Given entries:
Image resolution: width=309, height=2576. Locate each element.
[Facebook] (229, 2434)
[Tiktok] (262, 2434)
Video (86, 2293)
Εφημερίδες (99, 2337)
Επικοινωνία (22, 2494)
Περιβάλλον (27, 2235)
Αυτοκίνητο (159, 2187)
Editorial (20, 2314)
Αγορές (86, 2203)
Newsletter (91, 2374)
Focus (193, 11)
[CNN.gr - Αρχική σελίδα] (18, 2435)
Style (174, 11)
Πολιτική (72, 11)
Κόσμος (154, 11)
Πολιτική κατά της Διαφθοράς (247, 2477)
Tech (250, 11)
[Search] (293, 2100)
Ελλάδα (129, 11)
* * *
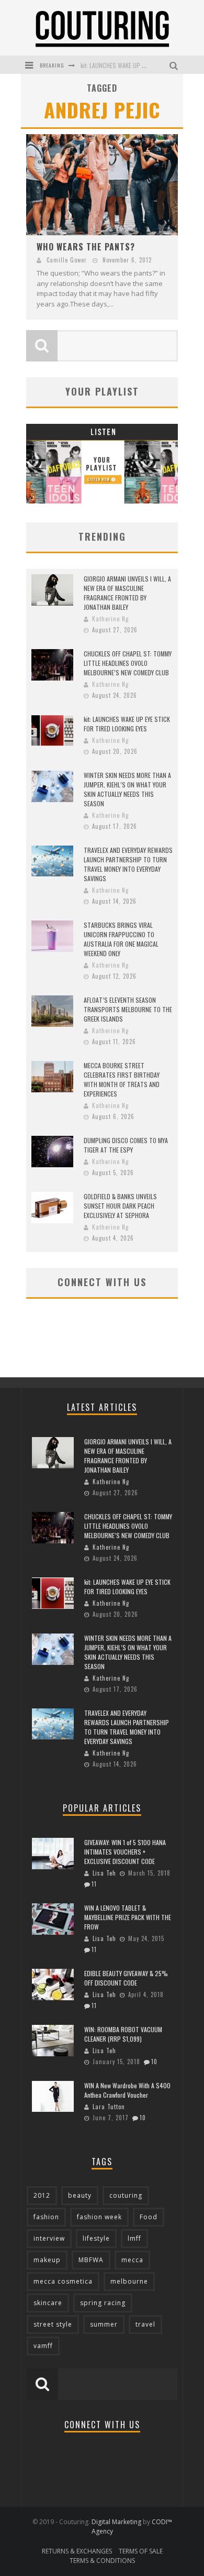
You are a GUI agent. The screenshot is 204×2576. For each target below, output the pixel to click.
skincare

Work to complete: By examining the material line by line, establish how many lines contain "Πολιτική" and give only that number.

Response below: 2